§ SOURCE MATERIAL
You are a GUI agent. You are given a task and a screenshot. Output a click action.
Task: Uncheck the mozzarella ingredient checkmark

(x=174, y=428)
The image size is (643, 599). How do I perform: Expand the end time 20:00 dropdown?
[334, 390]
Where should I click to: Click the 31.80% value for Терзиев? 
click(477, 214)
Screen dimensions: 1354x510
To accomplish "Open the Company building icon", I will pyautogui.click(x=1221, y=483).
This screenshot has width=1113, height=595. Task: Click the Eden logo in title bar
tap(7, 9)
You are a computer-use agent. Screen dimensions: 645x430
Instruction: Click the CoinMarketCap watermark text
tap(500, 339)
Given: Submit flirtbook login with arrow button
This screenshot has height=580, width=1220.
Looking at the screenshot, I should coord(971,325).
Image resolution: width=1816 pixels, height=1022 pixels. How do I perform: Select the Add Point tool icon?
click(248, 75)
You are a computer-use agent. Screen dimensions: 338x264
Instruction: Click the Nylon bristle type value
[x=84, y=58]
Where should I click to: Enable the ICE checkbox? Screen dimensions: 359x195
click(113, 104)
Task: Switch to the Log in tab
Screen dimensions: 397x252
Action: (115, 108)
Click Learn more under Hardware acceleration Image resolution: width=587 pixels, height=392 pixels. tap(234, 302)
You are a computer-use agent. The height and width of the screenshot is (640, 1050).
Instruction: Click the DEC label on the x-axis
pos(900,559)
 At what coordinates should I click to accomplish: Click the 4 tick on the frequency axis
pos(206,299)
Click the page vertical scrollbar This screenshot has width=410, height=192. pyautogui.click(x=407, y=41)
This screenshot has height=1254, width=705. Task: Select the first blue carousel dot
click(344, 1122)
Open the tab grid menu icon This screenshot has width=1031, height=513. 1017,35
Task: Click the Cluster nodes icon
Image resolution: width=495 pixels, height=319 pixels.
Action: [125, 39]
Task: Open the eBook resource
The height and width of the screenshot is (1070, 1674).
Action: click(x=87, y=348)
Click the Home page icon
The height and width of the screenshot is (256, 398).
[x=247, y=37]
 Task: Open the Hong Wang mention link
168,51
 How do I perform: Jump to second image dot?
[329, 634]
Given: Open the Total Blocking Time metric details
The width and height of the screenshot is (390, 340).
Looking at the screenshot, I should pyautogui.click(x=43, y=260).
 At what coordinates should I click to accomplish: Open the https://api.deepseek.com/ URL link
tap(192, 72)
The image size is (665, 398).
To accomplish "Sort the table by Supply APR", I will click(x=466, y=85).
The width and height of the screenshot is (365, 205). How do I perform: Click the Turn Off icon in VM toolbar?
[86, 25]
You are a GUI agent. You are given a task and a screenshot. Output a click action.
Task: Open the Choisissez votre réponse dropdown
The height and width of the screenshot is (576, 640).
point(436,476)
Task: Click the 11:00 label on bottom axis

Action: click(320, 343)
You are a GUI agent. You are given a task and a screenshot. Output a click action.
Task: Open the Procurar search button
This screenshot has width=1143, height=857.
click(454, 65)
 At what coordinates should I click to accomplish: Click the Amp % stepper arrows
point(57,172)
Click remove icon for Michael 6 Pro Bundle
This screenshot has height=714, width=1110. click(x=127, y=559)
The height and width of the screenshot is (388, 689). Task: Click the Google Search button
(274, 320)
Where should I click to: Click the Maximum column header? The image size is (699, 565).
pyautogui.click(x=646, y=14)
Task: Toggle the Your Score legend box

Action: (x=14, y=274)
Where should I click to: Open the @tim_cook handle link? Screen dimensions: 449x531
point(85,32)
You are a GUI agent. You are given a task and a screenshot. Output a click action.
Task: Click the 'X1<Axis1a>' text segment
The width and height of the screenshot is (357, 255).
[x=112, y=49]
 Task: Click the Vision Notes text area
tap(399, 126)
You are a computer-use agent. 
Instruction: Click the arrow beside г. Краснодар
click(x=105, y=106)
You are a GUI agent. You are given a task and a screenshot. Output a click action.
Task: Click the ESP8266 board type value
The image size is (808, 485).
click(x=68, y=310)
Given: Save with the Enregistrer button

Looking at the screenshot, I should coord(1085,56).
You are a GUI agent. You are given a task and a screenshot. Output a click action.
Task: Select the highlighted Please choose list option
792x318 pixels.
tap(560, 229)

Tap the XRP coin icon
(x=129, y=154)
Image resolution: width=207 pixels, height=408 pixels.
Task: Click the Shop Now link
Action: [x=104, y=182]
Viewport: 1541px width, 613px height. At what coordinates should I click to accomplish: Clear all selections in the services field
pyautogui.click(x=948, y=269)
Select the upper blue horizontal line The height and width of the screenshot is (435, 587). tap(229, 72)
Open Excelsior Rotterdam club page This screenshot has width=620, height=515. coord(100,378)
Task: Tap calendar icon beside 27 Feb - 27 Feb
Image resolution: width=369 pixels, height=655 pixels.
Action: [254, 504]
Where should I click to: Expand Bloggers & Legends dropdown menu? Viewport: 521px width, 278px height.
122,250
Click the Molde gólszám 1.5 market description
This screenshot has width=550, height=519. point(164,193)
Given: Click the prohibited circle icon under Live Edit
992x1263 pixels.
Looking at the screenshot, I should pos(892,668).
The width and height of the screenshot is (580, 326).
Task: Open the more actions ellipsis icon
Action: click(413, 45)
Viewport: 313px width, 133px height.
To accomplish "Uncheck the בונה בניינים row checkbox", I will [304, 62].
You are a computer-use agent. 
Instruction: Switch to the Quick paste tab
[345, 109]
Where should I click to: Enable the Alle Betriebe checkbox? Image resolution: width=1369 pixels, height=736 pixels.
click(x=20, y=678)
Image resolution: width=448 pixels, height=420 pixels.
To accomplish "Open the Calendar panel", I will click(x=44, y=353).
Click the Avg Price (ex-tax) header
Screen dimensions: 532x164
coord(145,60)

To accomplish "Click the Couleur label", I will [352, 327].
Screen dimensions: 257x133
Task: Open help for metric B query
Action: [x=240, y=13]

§ REQUIREMENT
Line by line, check the listing above for the string "page" and say how many lines have it, giving the number alone.

§ EXERCISE OUTPUT
3